> _Trecho do texto_:
A notícia ecou ligeiro nos quatro cantos da cidade que perplexa chorou com profundo pesar a morte repentina de seu vigário; o prefeito decretara luto oficial de três dias e o Colégio Pinheirense preparara seu salão nobre para velar seu diretor durante todo aquele dia, colocando um lençol preto que ia da fachada do último até o primeiro andar, bem como hasteara seu pavilhão a meio mastro. Ao cair da tarde contingente numeroso de pessoas, entre elas alunos, acompanharam o translado do caixão com o corpo do religioso até a Igreja Matriz, onde ficaria até a tarde do dia seguinte.

[Excertos do conjunto de dados]
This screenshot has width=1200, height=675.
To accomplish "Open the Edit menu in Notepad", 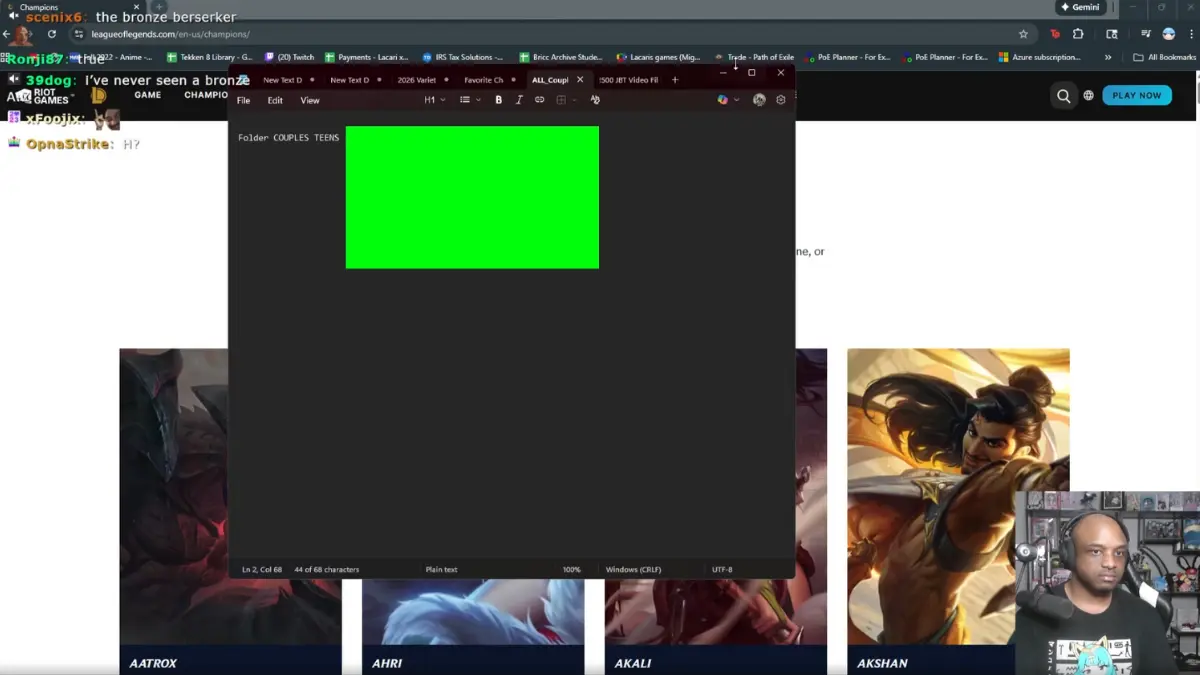I will coord(275,100).
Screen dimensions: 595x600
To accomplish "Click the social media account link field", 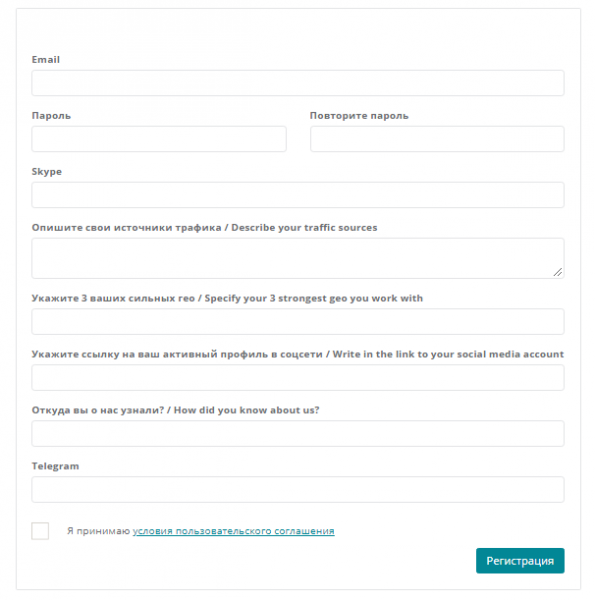I will [298, 378].
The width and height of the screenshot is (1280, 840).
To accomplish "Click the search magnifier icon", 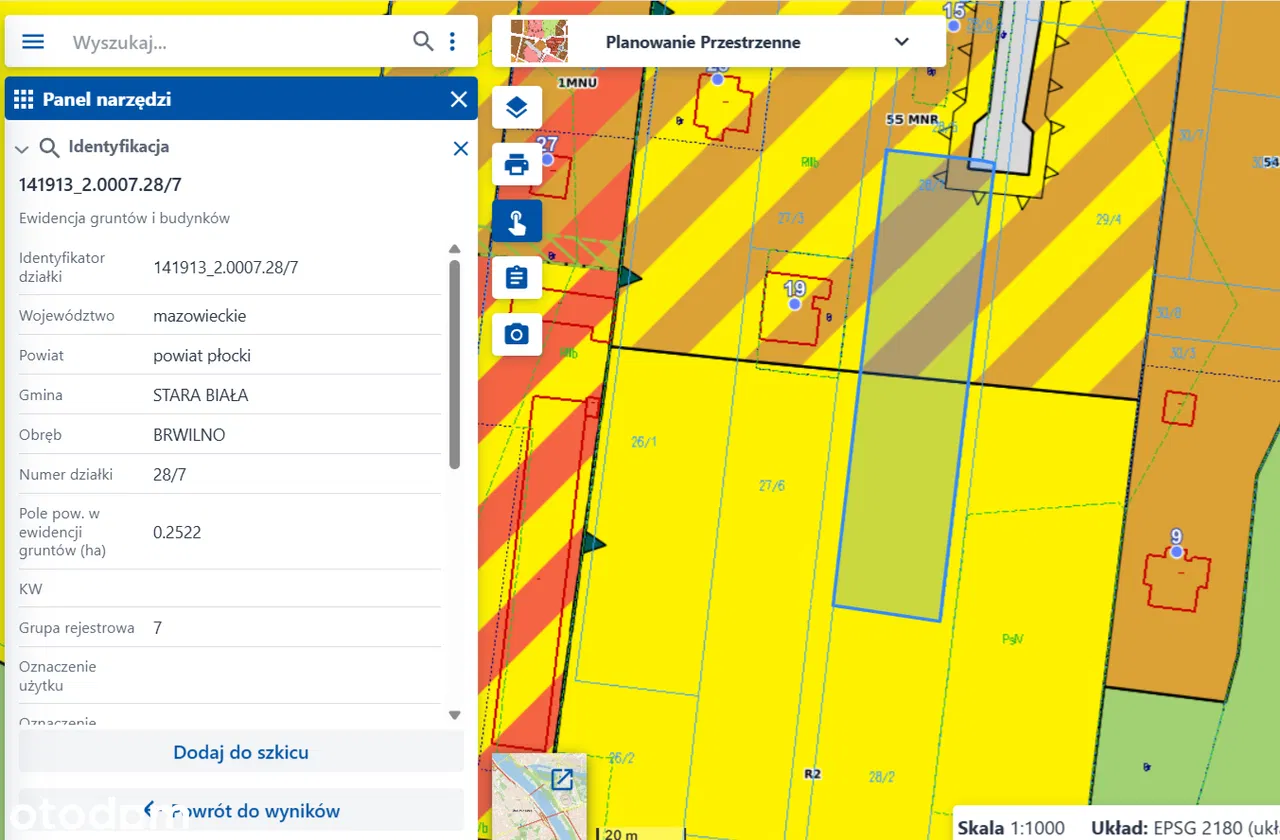I will pos(423,41).
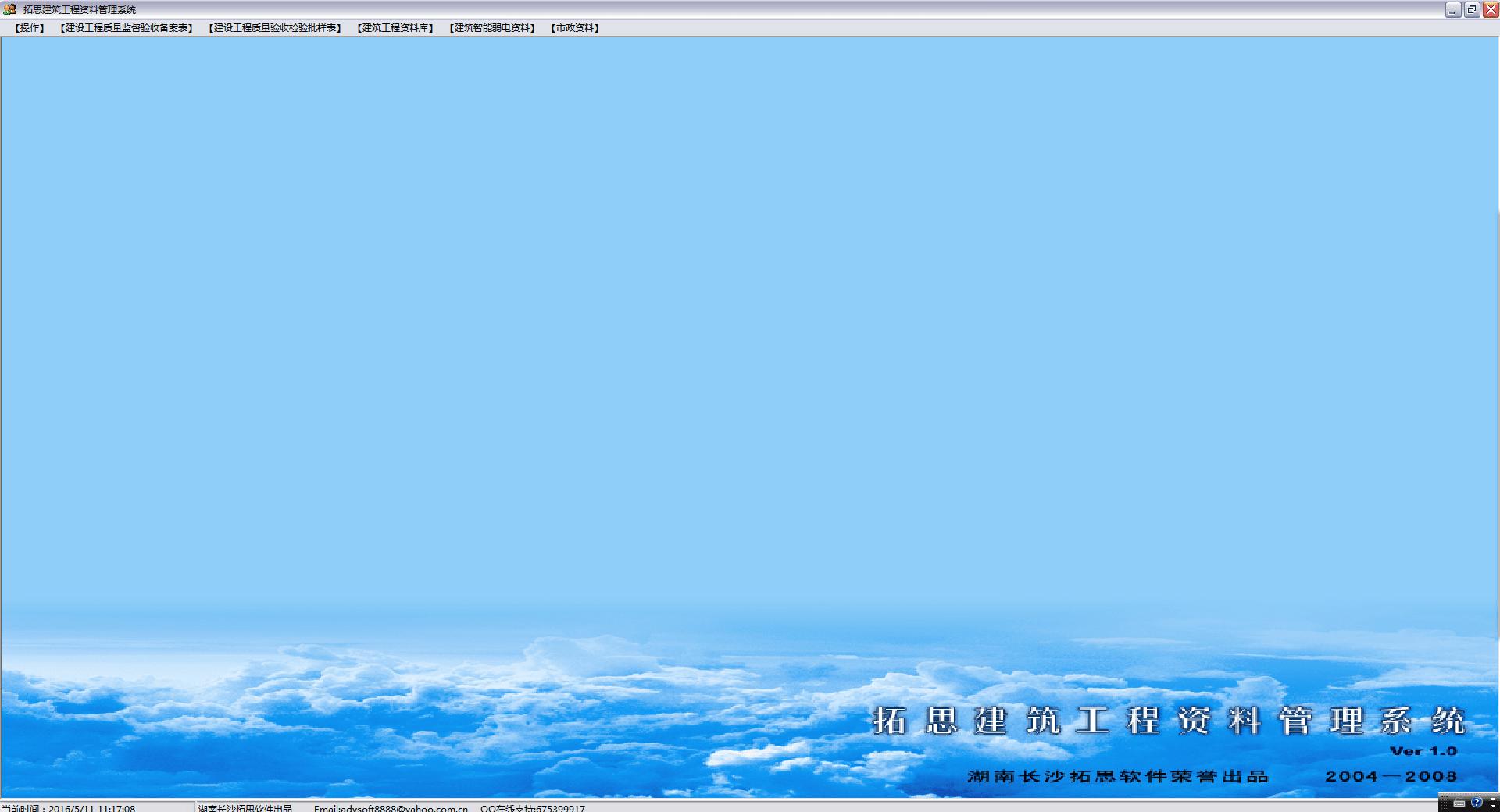The height and width of the screenshot is (812, 1500).
Task: Click the 湖南长沙拓思软件出品 status bar text
Action: (x=245, y=808)
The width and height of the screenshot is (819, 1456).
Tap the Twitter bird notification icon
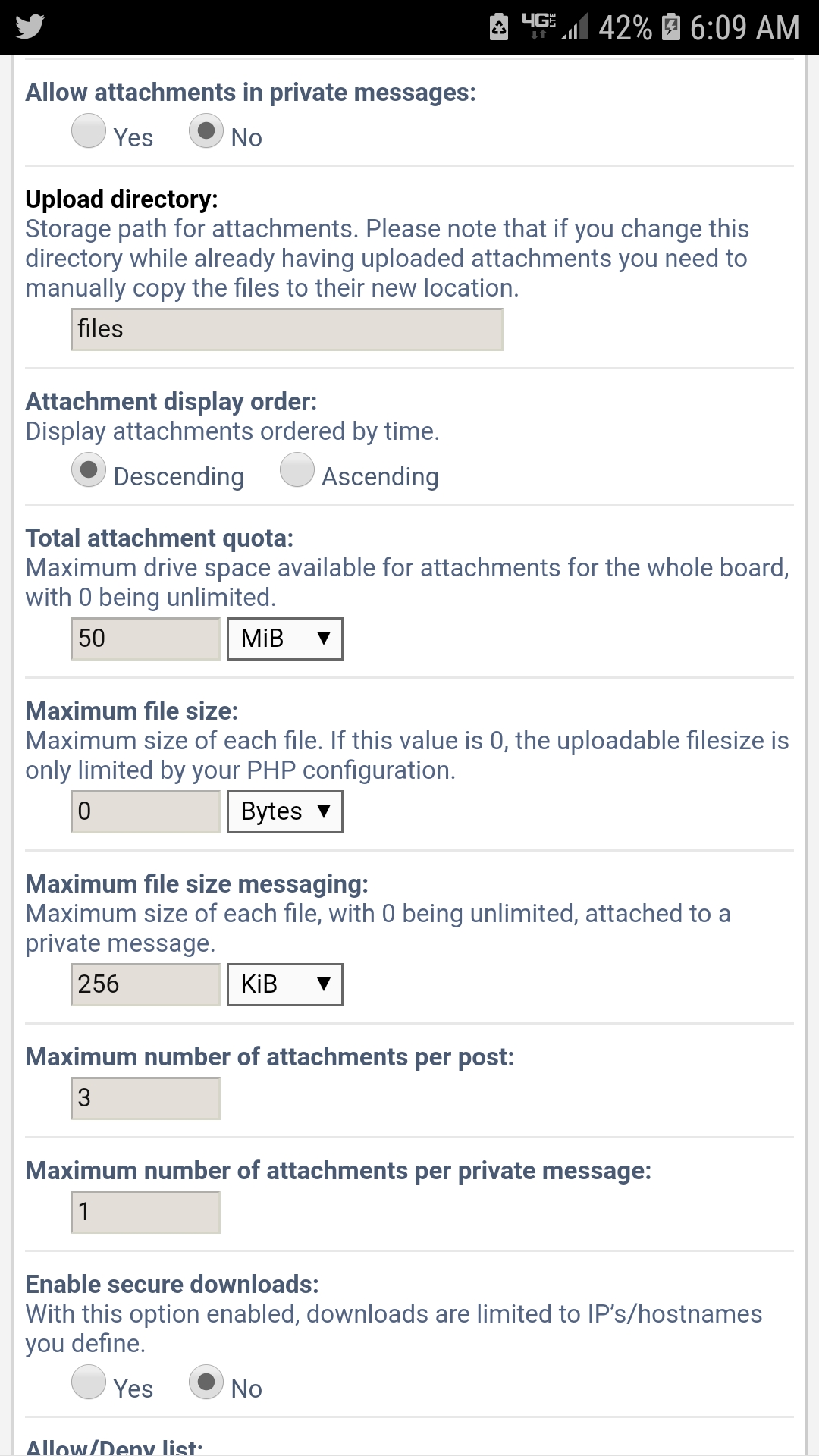click(x=30, y=27)
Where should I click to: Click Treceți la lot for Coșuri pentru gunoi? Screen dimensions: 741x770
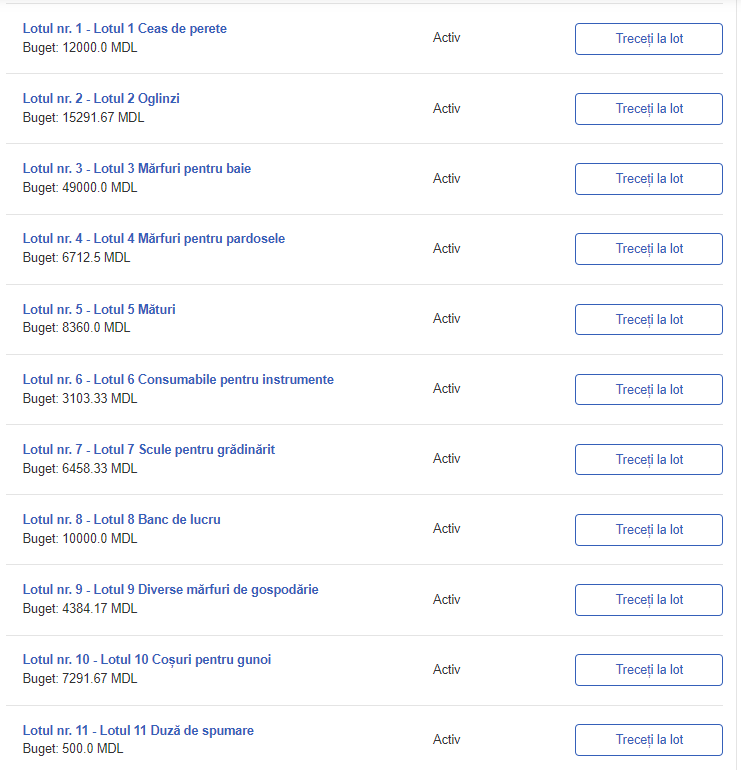click(x=649, y=670)
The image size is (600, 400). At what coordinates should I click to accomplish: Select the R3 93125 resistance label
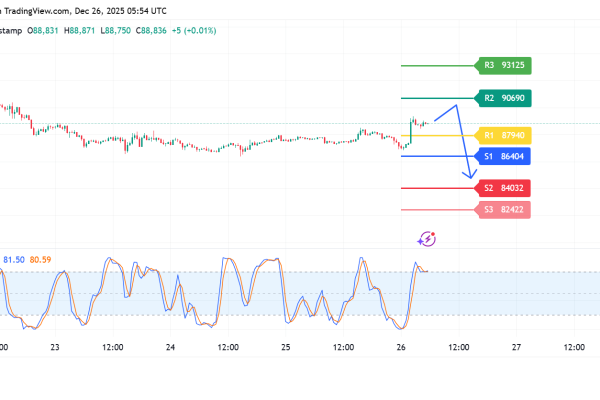pos(505,66)
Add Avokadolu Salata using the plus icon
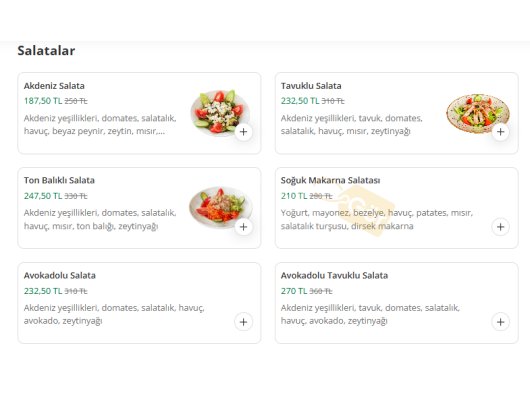 point(243,322)
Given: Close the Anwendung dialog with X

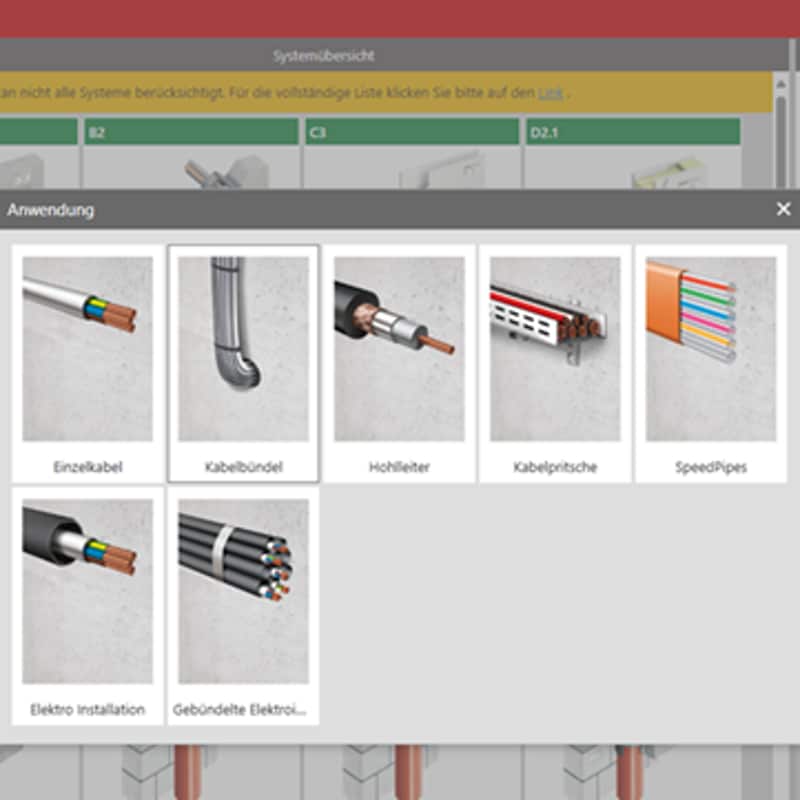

> _Enunciado da tarefa_: Repita, sem nenhuma alteração, a parte do texto sobre a morte do vigário entre "A notícia ecou" e "do dia seguinte.", inclusive. As linhas não têm nenhum papel nesta atividade.

> _Campo de resposta_:
A notícia ecou ligeiro nos quatro cantos da cidade que perplexa chorou com profundo pesar a morte repentina de seu vigário; o prefeito decretara luto oficial de três dias e o Colégio Pinheirense preparara seu salão nobre para velar seu diretor durante todo aquele dia, colocando um lençol preto que ia da fachada do último até o primeiro andar, bem como hasteara seu pavilhão a meio mastro. Ao cair da tarde contingente numeroso de pessoas, entre elas alunos, acompanharam o translado do caixão com o corpo do religioso até a Igreja Matriz, onde ficaria até a tarde do dia seguinte.